Kıyı surlarını koruyan, her şeyi terk eden Zholnery Potocki, Polonya ordusunun ana güçlerinin bulunduğu Gorodok'tan kopmaktan korktukları için şehre koştu. Romodanovsky, kaçanların omuzlarında şehre giren süvarileri kovaladı. Yakında yangınlar başladı ve taç hetman bir saha savaşı için ordusunu aceleyle açık alana çekmek zorunda kaldı. Her iki ordu da meydanda karşı karşıya geldi.

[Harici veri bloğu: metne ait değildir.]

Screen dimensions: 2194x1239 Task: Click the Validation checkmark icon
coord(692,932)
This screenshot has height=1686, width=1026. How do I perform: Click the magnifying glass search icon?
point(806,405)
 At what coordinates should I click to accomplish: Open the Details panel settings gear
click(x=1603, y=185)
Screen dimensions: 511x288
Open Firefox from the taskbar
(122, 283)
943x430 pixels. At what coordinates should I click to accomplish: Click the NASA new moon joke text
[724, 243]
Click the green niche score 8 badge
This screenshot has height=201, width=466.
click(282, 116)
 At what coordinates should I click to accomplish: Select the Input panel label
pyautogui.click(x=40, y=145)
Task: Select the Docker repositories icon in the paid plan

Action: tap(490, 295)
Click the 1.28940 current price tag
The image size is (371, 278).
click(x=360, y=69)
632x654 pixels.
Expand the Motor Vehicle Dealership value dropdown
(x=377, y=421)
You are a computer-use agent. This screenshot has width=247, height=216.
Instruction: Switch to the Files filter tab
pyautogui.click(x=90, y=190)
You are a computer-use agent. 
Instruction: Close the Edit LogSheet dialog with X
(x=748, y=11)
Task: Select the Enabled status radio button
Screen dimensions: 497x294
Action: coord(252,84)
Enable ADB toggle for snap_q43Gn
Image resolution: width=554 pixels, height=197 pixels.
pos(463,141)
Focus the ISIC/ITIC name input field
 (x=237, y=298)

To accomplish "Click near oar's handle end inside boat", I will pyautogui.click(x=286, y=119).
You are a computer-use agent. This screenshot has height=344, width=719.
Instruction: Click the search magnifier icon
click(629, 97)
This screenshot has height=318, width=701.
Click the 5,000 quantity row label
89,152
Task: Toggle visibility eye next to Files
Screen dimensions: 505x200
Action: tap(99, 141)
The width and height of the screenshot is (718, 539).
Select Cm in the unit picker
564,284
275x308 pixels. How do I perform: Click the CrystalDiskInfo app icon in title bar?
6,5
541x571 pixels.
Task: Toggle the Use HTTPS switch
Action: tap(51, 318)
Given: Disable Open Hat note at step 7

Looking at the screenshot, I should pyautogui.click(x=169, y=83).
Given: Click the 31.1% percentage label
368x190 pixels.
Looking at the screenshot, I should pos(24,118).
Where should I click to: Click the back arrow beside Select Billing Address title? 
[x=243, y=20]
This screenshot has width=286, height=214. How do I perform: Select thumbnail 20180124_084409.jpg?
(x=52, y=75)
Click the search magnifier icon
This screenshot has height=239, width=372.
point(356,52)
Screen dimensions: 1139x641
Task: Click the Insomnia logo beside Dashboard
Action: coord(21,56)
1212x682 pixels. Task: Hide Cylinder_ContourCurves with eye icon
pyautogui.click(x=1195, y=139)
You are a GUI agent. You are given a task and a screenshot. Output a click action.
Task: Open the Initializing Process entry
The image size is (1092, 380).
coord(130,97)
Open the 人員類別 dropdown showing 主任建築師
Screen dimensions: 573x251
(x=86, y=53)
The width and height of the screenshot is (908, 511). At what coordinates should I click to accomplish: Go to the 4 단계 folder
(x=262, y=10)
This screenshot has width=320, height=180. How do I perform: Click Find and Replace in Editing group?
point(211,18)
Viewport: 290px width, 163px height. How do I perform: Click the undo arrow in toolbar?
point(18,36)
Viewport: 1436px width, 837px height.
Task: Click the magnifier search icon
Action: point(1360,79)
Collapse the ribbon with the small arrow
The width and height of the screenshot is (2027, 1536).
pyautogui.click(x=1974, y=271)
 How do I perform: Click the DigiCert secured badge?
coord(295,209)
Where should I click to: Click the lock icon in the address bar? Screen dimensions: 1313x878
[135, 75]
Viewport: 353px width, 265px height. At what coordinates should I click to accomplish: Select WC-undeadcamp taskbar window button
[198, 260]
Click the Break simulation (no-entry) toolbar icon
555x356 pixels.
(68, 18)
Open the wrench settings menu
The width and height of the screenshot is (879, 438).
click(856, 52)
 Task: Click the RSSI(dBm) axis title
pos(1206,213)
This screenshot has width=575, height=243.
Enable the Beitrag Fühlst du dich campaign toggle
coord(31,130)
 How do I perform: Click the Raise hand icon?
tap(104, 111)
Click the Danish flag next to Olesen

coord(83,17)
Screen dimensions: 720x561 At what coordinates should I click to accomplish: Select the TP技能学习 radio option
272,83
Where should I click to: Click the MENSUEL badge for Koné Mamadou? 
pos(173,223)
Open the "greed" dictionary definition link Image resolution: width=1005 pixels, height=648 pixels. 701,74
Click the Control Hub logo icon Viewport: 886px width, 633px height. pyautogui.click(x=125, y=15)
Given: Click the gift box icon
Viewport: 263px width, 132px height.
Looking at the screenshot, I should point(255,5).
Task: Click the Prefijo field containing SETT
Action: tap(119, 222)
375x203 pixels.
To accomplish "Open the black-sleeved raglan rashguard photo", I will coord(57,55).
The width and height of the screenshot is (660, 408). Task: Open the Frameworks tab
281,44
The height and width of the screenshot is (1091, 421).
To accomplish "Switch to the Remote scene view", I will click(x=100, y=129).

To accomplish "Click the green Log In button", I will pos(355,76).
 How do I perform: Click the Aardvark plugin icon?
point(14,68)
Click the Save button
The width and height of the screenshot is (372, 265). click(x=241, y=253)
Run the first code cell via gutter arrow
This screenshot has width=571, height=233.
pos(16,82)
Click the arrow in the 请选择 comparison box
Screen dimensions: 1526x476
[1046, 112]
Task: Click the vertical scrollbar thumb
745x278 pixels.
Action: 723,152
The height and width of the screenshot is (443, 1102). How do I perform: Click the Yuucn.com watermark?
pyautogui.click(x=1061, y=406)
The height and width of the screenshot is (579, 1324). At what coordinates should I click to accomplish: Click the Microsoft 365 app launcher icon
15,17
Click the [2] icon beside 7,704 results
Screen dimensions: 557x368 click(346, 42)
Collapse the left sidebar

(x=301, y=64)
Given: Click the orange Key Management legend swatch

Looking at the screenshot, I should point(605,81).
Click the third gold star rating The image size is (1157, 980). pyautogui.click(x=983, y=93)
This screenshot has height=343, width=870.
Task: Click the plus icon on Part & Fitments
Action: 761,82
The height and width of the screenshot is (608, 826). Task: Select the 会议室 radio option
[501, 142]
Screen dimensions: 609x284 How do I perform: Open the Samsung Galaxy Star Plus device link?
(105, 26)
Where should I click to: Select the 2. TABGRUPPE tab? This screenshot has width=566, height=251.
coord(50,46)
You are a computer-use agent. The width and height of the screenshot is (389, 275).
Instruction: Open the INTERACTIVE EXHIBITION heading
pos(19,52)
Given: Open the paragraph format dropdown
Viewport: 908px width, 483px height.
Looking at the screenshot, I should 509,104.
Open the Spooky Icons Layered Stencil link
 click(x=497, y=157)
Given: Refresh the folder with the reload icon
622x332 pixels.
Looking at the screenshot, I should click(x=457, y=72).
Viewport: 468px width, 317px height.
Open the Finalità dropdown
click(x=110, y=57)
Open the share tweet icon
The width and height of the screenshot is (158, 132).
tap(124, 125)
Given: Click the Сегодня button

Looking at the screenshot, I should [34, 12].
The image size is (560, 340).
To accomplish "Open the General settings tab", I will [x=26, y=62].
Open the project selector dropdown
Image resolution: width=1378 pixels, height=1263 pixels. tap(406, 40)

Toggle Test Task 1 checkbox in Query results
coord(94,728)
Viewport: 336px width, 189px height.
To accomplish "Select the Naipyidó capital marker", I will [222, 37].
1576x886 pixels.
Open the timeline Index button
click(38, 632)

Savaş, neredeyse üç saat boyunca değişen derecelerde başarı ile devam etti. Rus birlikleri, bir dizi büyük düşman saldırısına, at ve yaya dayandı. Süvarilerini kanatlarda yoğunlaştıran Romodanovsky, düşmanın kanatlarını tehdit etmeye başladı. Polonyalılar, güçlü bir direniş sergileyerek yavaş yavaş geri çekilmeye başladılar. Savaşın ortasında, aralarında yeni bir ordunun savaş yerine yaklaştığı hakkında bir söylenti yayıldı. Bunların Khmelnitsky ve Buturlin komutasındaki ana güçler olduğundan tamamen emin olan Polonyalılar panikledi ve kaçtı.
Ruslar büyük kupalar, topçular, vagon treni ve taç hetman demeti aldı. İroni, Polonyalıları korkutan ordunun, Pototsky'nin Przemysl'den "dökülen bir parçalanma" şeklinde beklediği takviye olmasıydı. Khmelnytsky bu zaferin meyvelerinden yararlanmadı - Lvov sakinleriyle eski hafızadan teslim olma ve tazminat talep ederek müzakerelere girdi. Müzayedenin ortasında, Kırım Han'ın Küçük Rusya topraklarını işgal ettiği haberi geldi. Kuşatma aceleyle kaldırıldı ve ordu Galiçya'dan ayrıldı. Rusya'nın Polonya-Litvanya Birliği'ne karşı savaşı uzun yıllar sürdü ve Gorodok Savaşı onun önemli ama az bilinen bölümü oldu.